I kept driving to grandmas and that's when I saw a cop car parked beside the road. Shit. Shit. Hit the brakes. Hit the brakes. Speed gun. We passed the cop. I looked up in the rear view mirror and I thought, "Don't move. Please." I imagined myself invisible. Then I saw the cop car inch forward and then pull out onto the interstate. I saw the cop car lights flip on and start flashing. Red. Blue. White. Red. Blue. White. I drove for a moment and then I remembered my neighbor the cop who told me one time, "It's what people do after they get pulled over that gets them arrested." I slowed down and pulled alongside the road just a few feet from the cars whipping past us at 70 MPH. We were all so close to killing one another, always. The cop car pulled behind me. I watched him in the rear view.

He sat in his cop car for a second and so I reached into my shirt pocket and pulled out three pieces of gum I always kept in there. I popped them in my mouth to help cover up my smell and I watched the state trooper stand up out of his car and then he kept standing up more and even more until he stood tall. He walked tall towards me and I watched him touch the back of my car to leave his fingerprints in case I shot him and drove away. I rolled the window down and the cop said, "License and registration please."

But I was ready for him already. I always kept my license and registration and proof of insurance in the passenger seat so if I was ever pulled over I wouldn't go stumbling all drunk through the glove box looking for them. I reached for it now and kept repeating inside my head, "Don't shake. Please don't shake." I always sat in parking lots when I was drinking and practiced talking without slurring my words or shaking my hands. But now here I was and my words were slurring and my hands were shaking too. I was barely able to hand him my stuff without dropping it. The cop didn't say anything. He bent over and looked in the car.

Then he stood beside the car and looked at my registration. He looked at my license. He looked at my proof of insurance. And then he leaned over a little bit like he smelled something on me. I was sure he could smell it. The kids kicked and talked to themselves in the back seat. "Just a second," he said and walked back to the police car and sat down. It was finally over and Sarah was going to know. Iris and Sam started crying a little bit.

"It's okay guys," I said. "Everything is fine."

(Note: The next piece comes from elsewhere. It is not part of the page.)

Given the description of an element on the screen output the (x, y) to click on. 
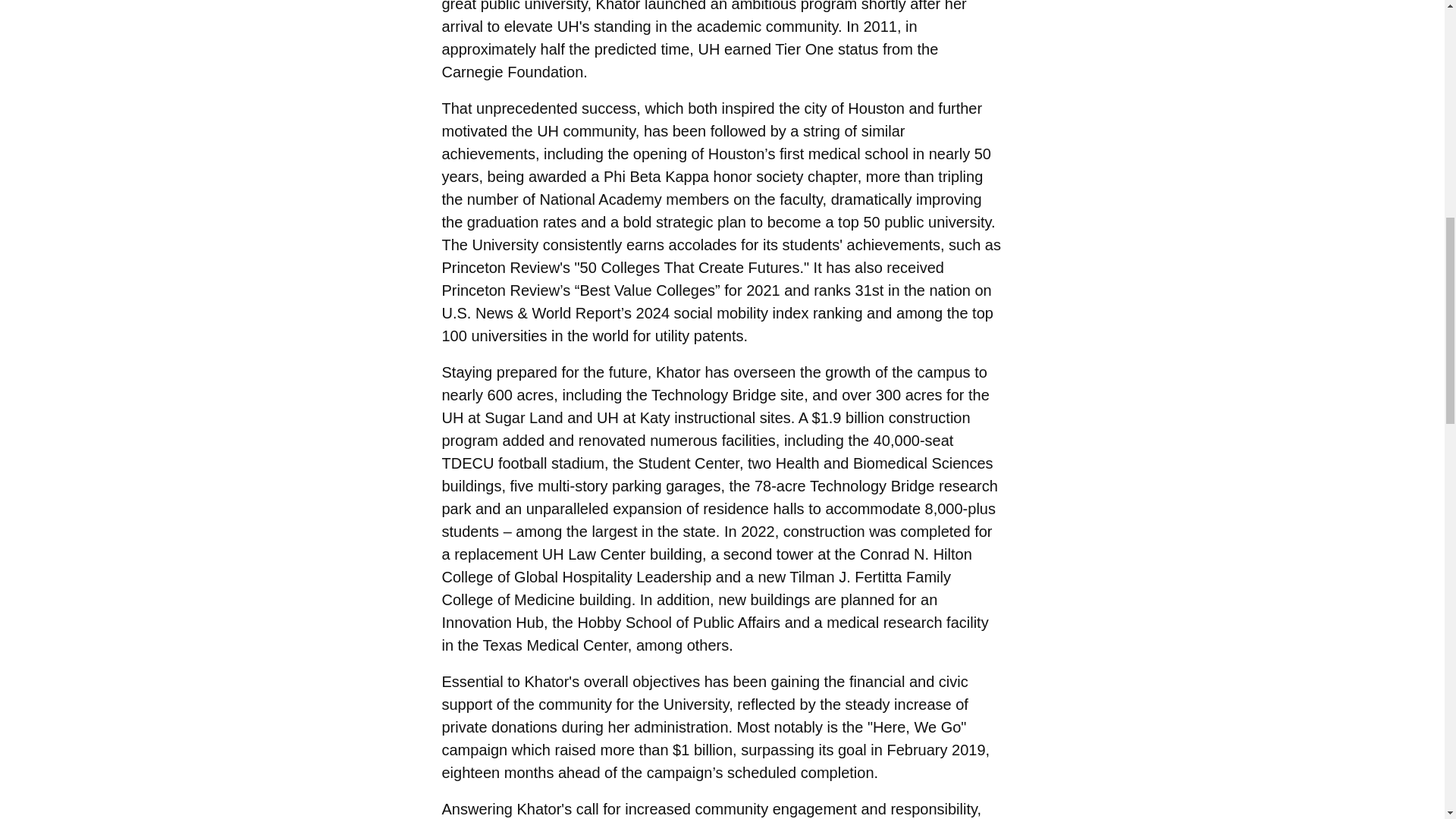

But I knew it wasn't. I saw him coming back and asking me, "Sir, have you had any alcohol today?" And then, "Would you please get out of your vehicle for me?" I saw Sarah coming to the police station to get the kids and I imagined child protective services showing up and questioning her. I would cry when I told her what happened and how I lied all the time and how I put the children in danger and how I was destroying the life we made together. I would tell her how I was destroying our lives. And so I watched him finally get out of his car and walk back to mine. I waited for him to ask me, "Sir, would you get out of your car?" But he didn't. He handed me back everything I had handed him just a few minutes before. Then he looked in the backseat and instead of arresting me, he said, "Well, hello kiddos. Will you guys help me make sure Daddy doesn't go too fast today?"

I took the license and registration and the proof of insurance. The kids didn't say anything back. And so he walked away. And I wasn't caught. I was too afraid to say thank you. The children were actually crying now. Snot was running out of their noses. I said, "Babies don't you cry" but my words were so slurred you couldn't even understand them. I reached to change the CD playing but my hands were shaking so bad I finally just stopped. I pulled back on the interstate and drove on and I smiled and started to weave between the lanes on the interstate lines. I smiled and listened to the children cry and I felt the world glow. I threw up in a plastic bag from Wal-Mart and I threw it out the window. The children were still crying, but I didn't care now. I was free and I wasn't caught and I was driving our death car so fast and unafraid. I was destroying our lives now and it felt so fucking wonderful.